##### Provided information

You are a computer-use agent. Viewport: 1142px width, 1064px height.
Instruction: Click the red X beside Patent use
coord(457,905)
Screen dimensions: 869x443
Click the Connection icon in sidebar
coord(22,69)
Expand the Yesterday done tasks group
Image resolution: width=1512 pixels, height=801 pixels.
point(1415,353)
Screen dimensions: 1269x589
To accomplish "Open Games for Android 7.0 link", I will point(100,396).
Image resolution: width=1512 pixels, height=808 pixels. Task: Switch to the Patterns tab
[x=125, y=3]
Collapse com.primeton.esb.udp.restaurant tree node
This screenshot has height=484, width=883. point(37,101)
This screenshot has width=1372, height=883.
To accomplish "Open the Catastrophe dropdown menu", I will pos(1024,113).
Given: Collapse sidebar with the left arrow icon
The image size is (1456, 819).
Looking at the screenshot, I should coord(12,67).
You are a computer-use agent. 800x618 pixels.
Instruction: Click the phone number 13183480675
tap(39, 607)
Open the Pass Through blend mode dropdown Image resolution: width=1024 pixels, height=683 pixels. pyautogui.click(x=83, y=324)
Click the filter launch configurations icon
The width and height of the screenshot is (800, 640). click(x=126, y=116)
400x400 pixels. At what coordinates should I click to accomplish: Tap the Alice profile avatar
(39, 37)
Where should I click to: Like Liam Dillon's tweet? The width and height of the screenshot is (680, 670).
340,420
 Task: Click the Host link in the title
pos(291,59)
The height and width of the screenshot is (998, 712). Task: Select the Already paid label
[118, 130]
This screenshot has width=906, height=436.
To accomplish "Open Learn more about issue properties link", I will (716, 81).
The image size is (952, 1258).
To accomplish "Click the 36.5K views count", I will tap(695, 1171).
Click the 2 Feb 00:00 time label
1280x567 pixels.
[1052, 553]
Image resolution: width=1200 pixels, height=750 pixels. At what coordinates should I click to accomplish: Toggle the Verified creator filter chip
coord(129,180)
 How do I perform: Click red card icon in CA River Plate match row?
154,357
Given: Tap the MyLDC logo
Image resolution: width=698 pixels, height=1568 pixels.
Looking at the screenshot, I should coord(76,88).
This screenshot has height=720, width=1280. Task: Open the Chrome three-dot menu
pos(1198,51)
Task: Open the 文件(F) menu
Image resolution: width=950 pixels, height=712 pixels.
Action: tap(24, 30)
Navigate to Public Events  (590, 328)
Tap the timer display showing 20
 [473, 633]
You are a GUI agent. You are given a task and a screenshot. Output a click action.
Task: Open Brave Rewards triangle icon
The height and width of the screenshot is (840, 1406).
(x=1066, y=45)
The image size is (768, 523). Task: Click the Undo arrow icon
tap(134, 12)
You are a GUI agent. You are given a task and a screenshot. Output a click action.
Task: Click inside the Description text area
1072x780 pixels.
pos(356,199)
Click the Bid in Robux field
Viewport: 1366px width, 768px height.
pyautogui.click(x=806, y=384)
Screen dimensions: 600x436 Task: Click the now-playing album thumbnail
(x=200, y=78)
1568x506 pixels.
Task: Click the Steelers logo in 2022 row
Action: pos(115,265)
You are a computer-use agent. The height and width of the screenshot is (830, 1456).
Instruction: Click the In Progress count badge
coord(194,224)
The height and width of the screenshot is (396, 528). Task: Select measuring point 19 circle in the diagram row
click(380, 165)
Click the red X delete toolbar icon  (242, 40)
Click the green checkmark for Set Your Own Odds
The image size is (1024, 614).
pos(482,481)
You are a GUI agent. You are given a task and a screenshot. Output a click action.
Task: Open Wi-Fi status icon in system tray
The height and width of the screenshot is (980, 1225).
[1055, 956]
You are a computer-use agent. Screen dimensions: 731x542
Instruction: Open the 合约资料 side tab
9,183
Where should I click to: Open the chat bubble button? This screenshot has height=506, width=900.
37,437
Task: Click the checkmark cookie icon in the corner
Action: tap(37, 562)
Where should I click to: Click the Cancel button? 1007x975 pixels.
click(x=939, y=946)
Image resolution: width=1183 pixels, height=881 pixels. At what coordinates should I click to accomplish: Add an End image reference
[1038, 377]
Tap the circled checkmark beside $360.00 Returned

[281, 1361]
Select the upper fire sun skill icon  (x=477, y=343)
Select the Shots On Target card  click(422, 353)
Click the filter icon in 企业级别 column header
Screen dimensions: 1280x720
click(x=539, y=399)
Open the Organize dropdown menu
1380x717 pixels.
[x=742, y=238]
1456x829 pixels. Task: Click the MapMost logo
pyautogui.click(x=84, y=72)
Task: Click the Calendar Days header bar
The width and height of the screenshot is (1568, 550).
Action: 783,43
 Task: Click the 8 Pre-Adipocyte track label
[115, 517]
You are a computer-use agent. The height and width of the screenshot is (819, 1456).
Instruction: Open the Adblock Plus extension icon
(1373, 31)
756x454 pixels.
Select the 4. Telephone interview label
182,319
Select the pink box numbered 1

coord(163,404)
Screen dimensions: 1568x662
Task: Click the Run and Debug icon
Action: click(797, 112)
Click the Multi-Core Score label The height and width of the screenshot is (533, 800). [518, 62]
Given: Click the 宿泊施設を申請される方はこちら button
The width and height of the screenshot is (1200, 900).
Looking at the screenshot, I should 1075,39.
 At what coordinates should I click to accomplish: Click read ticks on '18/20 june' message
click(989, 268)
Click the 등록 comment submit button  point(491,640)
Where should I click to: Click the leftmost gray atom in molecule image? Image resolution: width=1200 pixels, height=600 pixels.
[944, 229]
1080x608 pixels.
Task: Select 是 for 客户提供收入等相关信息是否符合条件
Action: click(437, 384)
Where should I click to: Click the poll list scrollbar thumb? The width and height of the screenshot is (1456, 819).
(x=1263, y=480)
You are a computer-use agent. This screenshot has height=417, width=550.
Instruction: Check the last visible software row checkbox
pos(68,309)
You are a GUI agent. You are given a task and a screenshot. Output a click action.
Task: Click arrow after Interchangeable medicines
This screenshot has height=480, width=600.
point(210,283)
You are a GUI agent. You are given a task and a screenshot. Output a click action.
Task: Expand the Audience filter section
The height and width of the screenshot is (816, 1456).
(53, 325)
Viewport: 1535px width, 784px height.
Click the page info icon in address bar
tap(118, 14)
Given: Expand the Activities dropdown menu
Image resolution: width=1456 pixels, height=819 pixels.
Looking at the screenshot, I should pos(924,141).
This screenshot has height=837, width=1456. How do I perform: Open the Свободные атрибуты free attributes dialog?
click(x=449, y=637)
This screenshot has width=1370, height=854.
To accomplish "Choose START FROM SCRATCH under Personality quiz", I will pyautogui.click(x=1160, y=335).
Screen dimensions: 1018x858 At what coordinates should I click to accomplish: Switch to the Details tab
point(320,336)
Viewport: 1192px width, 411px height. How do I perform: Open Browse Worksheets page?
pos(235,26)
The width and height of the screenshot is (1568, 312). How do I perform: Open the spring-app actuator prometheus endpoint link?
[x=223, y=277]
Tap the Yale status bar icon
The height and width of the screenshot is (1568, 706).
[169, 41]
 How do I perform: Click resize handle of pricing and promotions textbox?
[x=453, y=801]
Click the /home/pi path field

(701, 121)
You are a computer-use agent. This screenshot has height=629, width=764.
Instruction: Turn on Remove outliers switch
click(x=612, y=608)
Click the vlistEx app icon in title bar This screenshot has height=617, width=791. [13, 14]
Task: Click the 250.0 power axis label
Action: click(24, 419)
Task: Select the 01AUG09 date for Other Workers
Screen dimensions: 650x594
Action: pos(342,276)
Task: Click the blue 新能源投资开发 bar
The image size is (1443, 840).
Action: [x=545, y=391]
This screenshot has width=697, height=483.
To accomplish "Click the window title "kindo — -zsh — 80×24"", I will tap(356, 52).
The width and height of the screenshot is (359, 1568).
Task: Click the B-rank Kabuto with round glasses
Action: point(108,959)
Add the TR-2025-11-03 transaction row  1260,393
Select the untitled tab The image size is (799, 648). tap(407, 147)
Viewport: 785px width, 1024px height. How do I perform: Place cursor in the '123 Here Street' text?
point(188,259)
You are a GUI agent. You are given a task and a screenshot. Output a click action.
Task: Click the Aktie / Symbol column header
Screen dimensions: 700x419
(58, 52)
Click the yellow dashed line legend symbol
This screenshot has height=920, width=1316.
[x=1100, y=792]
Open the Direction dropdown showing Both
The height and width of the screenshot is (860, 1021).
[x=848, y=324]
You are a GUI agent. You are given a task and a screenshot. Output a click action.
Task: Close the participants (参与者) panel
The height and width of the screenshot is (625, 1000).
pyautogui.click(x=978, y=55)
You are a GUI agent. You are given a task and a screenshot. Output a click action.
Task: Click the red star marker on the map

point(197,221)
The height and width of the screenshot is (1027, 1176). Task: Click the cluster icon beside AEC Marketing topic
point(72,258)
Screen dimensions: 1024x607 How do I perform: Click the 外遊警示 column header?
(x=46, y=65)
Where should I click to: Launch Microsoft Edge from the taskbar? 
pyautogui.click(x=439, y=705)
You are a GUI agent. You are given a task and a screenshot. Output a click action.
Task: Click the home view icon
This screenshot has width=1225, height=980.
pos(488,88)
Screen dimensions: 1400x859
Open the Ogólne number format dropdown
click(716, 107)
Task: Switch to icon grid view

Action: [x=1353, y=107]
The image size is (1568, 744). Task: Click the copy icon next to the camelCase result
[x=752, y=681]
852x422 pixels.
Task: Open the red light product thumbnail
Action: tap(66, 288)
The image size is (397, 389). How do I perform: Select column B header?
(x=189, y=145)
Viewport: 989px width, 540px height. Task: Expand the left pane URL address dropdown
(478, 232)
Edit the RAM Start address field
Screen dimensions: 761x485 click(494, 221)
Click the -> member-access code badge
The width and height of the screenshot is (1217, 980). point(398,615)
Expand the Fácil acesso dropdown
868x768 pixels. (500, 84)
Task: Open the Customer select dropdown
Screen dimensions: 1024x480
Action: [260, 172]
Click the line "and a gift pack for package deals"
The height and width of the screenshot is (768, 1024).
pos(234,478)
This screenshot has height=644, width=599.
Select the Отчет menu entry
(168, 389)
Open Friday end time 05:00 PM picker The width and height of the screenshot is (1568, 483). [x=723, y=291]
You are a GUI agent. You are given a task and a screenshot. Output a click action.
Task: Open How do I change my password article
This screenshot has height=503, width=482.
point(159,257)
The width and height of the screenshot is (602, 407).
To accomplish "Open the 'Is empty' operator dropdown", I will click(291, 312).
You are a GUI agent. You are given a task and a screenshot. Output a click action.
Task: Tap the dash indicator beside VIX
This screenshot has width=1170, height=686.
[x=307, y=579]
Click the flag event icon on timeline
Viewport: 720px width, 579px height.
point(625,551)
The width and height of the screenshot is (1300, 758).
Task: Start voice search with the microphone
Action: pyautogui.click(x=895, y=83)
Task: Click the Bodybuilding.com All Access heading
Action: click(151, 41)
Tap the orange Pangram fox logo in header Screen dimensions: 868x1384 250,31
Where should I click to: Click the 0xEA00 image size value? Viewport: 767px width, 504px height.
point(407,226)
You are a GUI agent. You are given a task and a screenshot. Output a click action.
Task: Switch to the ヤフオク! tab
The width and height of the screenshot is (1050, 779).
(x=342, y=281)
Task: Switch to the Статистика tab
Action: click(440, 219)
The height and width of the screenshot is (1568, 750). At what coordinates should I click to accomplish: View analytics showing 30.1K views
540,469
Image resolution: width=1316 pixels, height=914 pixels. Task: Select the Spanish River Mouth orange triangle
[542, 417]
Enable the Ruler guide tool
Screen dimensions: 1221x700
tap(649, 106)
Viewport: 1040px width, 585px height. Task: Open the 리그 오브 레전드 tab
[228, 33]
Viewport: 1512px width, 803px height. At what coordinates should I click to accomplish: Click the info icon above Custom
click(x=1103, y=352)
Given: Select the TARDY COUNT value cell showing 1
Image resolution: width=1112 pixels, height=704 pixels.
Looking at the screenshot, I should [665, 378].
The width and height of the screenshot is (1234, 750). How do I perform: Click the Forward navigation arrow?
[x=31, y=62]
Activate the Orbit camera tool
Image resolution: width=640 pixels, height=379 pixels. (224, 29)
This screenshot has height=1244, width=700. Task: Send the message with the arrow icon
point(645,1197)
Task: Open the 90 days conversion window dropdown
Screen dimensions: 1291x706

##########

Can you reproduce the material above word for word, from its first line through the line containing "[x=125, y=3]", including both of those lines?

*Task answer*.
You are a computer-use agent. Viewport: 1142px width, 1064px height.
Instruction: Click the red X beside Patent use
coord(457,905)
Screen dimensions: 869x443
Click the Connection icon in sidebar
coord(22,69)
Expand the Yesterday done tasks group
Image resolution: width=1512 pixels, height=801 pixels.
point(1415,353)
Screen dimensions: 1269x589
To accomplish "Open Games for Android 7.0 link", I will point(100,396).
Image resolution: width=1512 pixels, height=808 pixels. Task: Switch to the Patterns tab
[x=125, y=3]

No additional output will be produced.